▶ The tasks:
1. According to the meeting report, about how many people were in the audience at the February meeting?
2. Return the passage of the meeting report from "It is almost" up to and including "Cheshire Antiquarian Society.", copied word for word.
3. Decide whether each statement agrees with the meeting report. Answer yes or no, and quote the words of the meeting report that settle it.
(a) David Ratledge's research on the Roman roads of Lancashire used LIDAR equipment.
(b) Margaret Edwards declined to print the article David sent.
(c) Papers on the work have already appeared in the Transactions of the Lancashire & Cheshire Antiquarian Society.

▶ Source text:
┌──

Margaret Edwards writes:
What a splendid February meeting the Society had! A large number of visitors swelled the audience to about 60 people and it was clear that everyone was enthralled: nobody moved or stirred for over an hour! We were absorbed in David Ratledge’s lecture on his recent researches relating to the Roman roads of Lancashire made using LIDAR equipment. David’s flawless lecturing and his smooth presentation of images via Powerpoint were impressive. Showing a LIDAR image, then fading it to reveal an image of what was now visible on the ground, made it easy to follow how the roads had taken their courses and gave admirable authority to the points which he made.
It is almost two years since David sent me, in my capacity as the Editor of the Newsletter of the Lancashire Local History Federation, an illustrated article on a Roman road; I found it fascinating. I was delighted to agree to print the article; but I recognised at once that David’s work must be offered to academic publications. I am glad to be able to report that papers have appeared in ‘Britannia’ and are pending in the next issue of the Transactions of the Lancashire & Cheshire Antiquarian Society.

└──

▶ Supplied data:
┌──

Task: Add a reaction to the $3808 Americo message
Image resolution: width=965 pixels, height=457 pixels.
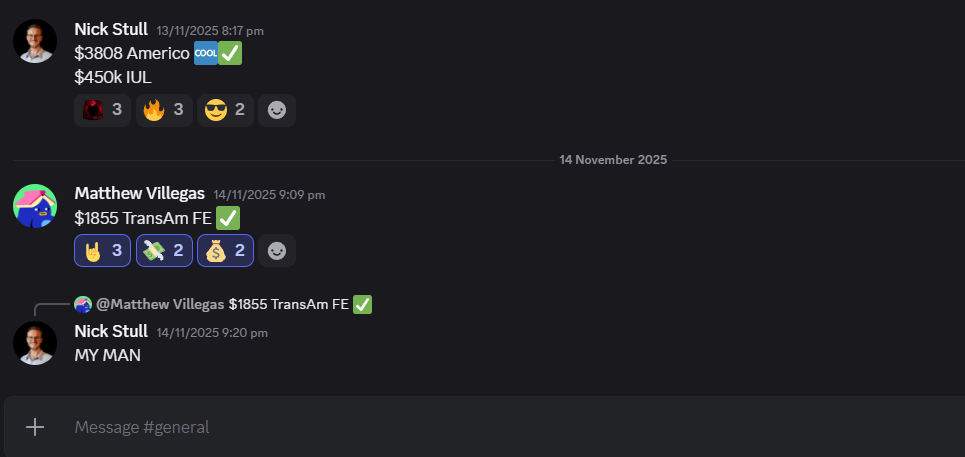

└──

▶ Answers provided:
1. About 60 people.

2.
It is almost two years since David sent me, in my capacity as the Editor of the Newsletter of the Lancashire Local History Federation, an illustrated article on a Roman road; I found it fascinating. I was delighted to agree to print the article; but I recognised at once that David’s work must be offered to academic publications. I am glad to be able to report that papers have appeared in ‘Britannia’ and are pending in the next issue of the Transactions of the Lancashire & Cheshire Antiquarian Society.

3.
(a) Yes: "his recent researches relating to the Roman roads of Lancashire made using LIDAR equipment"
(b) No: "I was delighted to agree to print the article"
(c) No: "are pending in the next issue of the Transactions of the Lancashire & Cheshire Antiquarian Society"